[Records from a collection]
== Segment start ==

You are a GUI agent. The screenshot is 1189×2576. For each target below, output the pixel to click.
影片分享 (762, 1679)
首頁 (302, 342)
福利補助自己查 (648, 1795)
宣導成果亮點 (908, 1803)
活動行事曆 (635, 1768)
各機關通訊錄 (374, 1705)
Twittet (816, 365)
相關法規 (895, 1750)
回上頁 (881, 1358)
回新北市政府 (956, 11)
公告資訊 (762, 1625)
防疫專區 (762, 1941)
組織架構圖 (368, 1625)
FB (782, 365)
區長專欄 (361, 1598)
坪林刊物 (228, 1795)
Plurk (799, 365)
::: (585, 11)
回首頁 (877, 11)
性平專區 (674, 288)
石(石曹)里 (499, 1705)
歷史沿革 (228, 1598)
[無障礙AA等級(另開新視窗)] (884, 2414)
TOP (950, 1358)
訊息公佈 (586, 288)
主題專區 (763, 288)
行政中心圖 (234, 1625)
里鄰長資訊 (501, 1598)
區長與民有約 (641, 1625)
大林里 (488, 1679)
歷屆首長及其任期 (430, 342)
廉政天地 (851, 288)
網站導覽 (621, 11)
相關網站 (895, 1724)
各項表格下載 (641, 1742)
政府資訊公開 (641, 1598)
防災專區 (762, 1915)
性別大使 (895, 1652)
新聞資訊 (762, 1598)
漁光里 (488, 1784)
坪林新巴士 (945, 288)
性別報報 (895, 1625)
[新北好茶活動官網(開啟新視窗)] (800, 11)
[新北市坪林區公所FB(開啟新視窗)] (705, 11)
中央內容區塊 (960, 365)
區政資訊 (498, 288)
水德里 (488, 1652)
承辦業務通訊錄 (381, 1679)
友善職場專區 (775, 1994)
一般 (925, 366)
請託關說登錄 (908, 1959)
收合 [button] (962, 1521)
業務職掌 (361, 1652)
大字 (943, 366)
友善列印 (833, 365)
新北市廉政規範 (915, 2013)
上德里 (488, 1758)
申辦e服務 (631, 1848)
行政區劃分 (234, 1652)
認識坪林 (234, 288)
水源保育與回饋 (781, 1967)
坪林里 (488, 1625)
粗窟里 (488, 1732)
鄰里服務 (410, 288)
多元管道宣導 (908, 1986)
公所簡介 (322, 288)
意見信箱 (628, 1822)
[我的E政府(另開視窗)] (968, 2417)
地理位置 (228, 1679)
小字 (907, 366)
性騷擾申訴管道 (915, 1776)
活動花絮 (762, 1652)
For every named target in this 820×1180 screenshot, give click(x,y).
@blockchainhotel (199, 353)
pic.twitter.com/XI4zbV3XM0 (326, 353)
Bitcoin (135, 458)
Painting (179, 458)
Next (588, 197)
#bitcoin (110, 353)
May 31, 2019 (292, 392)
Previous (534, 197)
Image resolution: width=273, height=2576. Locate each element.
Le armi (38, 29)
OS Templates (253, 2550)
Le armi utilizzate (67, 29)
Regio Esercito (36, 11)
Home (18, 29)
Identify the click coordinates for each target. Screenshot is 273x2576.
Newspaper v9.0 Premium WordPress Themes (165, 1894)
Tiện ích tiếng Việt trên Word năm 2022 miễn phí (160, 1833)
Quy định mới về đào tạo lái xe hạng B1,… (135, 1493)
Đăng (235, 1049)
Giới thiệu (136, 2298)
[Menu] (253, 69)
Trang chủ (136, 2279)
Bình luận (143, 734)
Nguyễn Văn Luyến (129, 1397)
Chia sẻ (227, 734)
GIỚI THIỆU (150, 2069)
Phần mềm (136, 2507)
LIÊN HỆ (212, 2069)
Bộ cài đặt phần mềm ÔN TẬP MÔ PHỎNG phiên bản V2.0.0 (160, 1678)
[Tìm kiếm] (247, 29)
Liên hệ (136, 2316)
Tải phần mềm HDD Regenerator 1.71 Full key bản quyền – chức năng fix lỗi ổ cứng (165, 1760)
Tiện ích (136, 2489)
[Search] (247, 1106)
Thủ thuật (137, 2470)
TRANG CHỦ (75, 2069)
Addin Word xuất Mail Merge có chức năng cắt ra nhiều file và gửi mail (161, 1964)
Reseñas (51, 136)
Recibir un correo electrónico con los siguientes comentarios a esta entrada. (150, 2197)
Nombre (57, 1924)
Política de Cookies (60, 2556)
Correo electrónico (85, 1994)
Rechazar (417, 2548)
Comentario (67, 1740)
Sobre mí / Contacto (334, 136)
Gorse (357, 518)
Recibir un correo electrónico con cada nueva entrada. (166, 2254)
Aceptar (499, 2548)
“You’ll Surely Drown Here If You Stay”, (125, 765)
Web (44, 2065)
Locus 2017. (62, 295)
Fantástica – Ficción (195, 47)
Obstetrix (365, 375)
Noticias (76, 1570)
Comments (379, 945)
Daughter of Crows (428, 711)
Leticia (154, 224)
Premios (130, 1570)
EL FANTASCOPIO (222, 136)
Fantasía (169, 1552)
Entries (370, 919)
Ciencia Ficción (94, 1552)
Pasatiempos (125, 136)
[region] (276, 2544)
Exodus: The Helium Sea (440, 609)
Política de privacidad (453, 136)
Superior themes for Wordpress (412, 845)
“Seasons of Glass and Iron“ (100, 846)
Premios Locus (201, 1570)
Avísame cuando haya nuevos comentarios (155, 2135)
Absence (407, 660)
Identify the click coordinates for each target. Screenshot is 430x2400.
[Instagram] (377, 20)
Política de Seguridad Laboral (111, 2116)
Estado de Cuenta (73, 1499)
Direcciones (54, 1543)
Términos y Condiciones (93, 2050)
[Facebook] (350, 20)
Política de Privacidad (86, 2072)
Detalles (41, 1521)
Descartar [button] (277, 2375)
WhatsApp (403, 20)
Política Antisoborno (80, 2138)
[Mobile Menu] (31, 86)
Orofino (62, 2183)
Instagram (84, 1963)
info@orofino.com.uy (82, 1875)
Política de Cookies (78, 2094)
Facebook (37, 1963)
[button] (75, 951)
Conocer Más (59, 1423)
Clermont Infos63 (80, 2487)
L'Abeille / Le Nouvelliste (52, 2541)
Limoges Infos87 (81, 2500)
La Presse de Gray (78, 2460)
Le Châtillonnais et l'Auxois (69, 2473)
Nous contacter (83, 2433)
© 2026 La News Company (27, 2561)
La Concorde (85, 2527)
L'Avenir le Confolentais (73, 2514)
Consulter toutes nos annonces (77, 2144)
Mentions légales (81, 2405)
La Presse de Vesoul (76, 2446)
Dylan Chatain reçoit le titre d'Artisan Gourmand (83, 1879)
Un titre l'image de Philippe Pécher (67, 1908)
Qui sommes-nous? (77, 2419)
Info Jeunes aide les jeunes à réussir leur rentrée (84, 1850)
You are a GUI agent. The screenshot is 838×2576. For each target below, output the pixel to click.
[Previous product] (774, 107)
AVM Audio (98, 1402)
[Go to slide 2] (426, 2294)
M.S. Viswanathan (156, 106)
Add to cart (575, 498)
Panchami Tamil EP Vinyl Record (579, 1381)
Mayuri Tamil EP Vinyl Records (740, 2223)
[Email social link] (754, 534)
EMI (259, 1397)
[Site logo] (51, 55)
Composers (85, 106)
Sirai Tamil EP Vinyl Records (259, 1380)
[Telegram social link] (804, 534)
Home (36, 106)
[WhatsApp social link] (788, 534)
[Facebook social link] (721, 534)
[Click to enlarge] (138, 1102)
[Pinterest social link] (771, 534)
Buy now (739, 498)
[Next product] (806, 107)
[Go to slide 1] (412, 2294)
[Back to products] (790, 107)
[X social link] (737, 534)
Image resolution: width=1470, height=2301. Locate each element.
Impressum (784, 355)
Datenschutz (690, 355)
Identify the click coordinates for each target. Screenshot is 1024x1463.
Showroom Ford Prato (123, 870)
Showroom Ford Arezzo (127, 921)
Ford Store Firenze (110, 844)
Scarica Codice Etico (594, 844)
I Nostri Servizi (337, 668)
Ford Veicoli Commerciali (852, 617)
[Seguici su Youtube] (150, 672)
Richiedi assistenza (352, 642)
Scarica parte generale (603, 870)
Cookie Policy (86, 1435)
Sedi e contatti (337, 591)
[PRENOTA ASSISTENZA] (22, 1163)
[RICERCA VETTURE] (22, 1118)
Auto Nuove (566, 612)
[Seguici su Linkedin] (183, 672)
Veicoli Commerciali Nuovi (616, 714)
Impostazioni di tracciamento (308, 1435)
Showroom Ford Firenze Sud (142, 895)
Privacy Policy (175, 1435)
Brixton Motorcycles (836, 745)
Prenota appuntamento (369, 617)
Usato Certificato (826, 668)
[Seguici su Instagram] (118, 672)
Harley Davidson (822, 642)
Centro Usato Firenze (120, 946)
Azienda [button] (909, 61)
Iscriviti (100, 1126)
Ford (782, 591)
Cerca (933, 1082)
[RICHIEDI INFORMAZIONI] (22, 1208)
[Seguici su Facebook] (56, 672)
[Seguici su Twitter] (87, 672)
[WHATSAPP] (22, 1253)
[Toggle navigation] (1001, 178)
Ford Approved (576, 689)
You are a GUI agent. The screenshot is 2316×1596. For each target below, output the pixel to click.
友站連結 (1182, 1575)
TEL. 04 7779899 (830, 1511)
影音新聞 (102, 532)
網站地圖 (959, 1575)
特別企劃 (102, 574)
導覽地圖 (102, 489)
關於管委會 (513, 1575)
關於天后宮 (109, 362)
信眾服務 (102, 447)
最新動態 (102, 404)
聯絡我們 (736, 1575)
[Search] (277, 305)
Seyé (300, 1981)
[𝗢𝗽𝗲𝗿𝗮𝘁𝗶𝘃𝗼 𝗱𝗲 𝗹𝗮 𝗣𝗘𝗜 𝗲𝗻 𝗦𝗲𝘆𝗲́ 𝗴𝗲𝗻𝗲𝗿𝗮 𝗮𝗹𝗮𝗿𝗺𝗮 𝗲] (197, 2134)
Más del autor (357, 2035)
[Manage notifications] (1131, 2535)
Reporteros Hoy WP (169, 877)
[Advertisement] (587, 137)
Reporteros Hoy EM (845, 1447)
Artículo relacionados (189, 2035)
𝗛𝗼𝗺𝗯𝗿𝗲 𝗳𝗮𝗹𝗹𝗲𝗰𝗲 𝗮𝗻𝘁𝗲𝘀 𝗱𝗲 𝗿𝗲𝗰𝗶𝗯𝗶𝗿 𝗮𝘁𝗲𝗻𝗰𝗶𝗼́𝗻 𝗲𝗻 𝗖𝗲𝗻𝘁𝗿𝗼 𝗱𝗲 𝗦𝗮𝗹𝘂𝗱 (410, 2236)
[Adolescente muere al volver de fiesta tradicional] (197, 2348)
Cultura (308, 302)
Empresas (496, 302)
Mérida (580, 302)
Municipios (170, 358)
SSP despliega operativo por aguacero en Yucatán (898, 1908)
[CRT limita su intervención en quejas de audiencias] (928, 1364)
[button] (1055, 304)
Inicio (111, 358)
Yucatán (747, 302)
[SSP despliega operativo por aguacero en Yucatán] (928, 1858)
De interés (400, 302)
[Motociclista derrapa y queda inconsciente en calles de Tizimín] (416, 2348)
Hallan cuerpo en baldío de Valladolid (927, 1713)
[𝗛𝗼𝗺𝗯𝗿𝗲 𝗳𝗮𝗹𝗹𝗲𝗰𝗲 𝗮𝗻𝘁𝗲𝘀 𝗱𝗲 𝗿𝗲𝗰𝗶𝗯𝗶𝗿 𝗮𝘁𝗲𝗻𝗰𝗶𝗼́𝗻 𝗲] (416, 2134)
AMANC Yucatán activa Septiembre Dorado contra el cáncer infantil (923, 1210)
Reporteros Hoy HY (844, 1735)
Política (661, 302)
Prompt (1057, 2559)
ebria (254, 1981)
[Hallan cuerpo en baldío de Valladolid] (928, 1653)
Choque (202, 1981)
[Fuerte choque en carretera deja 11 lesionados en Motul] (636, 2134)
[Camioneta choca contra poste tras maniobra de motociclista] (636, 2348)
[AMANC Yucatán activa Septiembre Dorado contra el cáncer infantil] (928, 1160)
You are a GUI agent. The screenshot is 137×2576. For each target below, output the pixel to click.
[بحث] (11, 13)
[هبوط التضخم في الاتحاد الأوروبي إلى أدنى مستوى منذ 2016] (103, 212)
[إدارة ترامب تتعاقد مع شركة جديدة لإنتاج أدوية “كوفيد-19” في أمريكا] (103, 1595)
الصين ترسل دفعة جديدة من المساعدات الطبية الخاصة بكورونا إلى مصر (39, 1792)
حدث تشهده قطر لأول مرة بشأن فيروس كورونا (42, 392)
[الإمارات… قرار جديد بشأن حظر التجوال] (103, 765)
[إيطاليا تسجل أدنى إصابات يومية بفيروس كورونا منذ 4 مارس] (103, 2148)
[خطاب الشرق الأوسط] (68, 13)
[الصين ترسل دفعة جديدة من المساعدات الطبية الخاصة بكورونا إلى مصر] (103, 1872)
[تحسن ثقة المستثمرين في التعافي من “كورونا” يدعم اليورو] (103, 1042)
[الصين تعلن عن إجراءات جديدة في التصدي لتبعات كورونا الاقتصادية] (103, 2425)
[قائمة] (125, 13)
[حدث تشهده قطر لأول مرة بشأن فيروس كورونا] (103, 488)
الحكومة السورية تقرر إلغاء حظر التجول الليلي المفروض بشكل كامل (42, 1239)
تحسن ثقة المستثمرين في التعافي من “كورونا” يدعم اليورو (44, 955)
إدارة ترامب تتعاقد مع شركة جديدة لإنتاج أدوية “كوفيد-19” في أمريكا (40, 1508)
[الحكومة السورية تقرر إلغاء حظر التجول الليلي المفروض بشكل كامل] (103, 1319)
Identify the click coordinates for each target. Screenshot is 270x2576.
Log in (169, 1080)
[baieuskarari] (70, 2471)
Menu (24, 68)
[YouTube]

== Segment end ==

> _TASK PROMPT_:
Both end lines included, restate word for word the lines above from the line with "Choque (202, 1981)" to the line with "[بحث] (11, 13)", and nothing else.

> _ANSWER BELOW_:
Choque (202, 1981)
[Fuerte choque en carretera deja 11 lesionados en Motul] (636, 2134)
[Camioneta choca contra poste tras maniobra de motociclista] (636, 2348)
[AMANC Yucatán activa Septiembre Dorado contra el cáncer infantil] (928, 1160)
You are a GUI agent. The screenshot is 137×2576. For each target below, output the pixel to click.
[بحث] (11, 13)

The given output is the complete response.